Just in time, military space weather forecasters conveyed information about the
solar storm’s potential to disrupt radar and radio communications. The planes
remained on the ground, and the U.S. avoided a potential nuclear weapon
exchange with the Soviet Union, according to the new research.
Solar
storms can disrupt radar and radio communications. Image credit: NASA.Retired U.S. Air Force officers
involved in forecasting and analyzing the storm collectively describe the event
publicly for the first time in a paper accepted for publication in Space
Weather, a journal of the American Geophysical Union.
The storm
serves as a reminder of why geoscience and space research are essential to U.S.
national security, according to Delores Knipp, a space physicist at the
University of Colorado in Boulder and lead author of the new study. "Had
it not been for the fact that we had invested very early on in solar and
geomagnetic storm observations and forecasting, the impact [of the storm]
likely would have been much greater,” she says.
By the
1960s, a branch of the Air Force’s Air Weather Service was monitoring the sun
routinely for solar flares—brief intense eruptions of radiation from the sun’s
atmosphere. Solar flares often lead to electromagnetic disturbances on Earth,
known as geomagnetic storms, which can disrupt radio communications and power
line transmissions.
On May 18,
1967, an unusually large group of sunspots with intense magnetic fields
appeared in one region of the sun. As the solar flare event unfolded five days
later, radars at all three Ballistic Missile Early Warning System (BMEWS) sites
in the far Northern Hemisphere were disrupted. These radars, designed to detect
incoming Soviet missiles, appeared to be jammed. Any attack on these
stations—including jamming their radar capabilities—was considered an act of
war.
Retired
Colonel Arnold Snyder, a solar forecaster at the North American Aerospace
Defense Command (NORAD) Solar Forecast Center, was on duty that day.
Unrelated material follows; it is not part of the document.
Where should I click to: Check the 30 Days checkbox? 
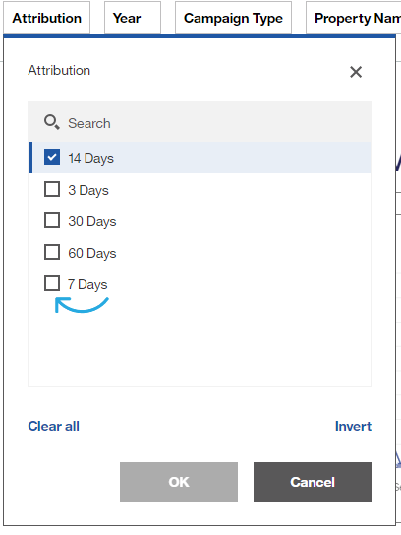[x=52, y=220]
The
tropospheric weather forecaster told him NORAD's command post had asked about
any solar activity that might be occurring.
“I
specifically recall responding with excitement, ‘Yes, half the sun has blown
away,’ and then related the event details in a calmer, more quantitative way,”
Snyder says.
Along with
the information from the Solar Forecast Center, NORAD learned the three BMEWS
sites were in sunlight and could be receiving radio emissions from the sun.
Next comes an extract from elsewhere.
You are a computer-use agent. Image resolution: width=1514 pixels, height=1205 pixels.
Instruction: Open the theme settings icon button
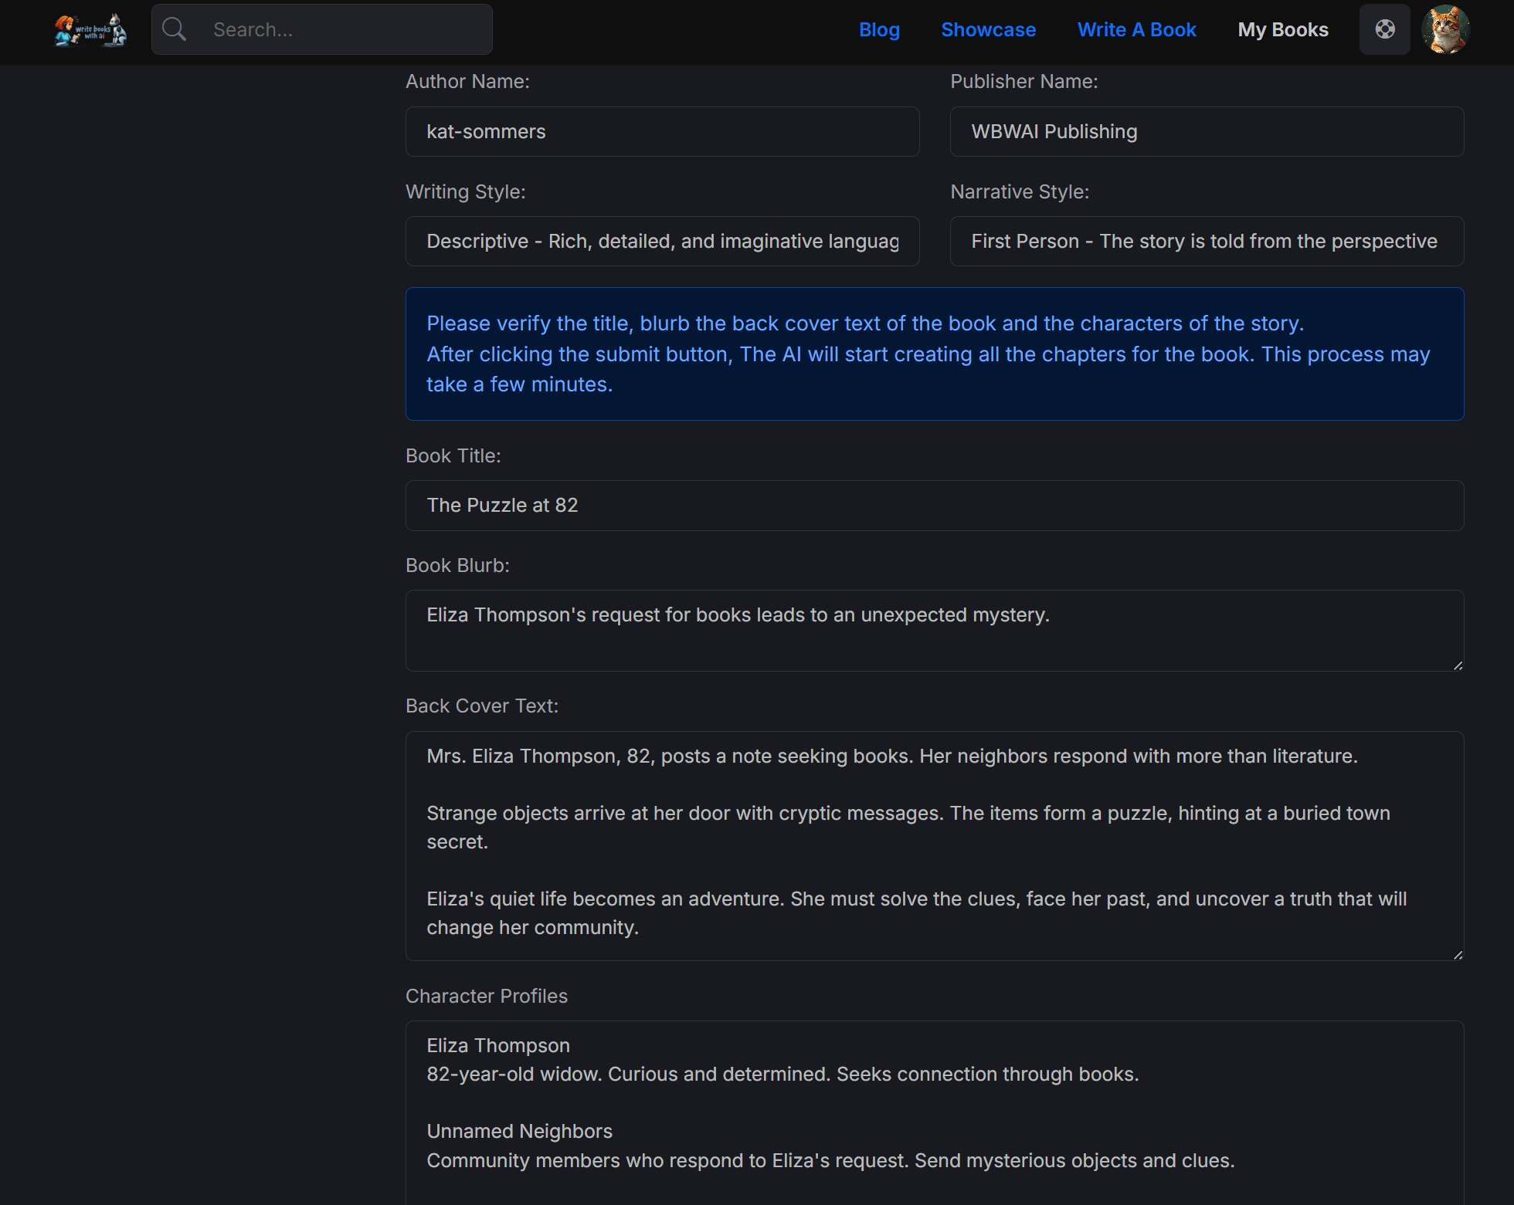(1385, 29)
These facts suggested the radars were being "jammed" by the sun, not
the Soviet Union, Snyder says. As solar radio emissions waned, the jamming also
waned, further suggesting the sun was to blame, he adds.
According to
Snyder and the study authors, it was the military’s correct diagnosis of the
solar storm that prevented the event from becoming a disaster. Ultimately, the
storm led the military to recognize space weather as an operational concern and
build a stronger space weather forecasting system, he says.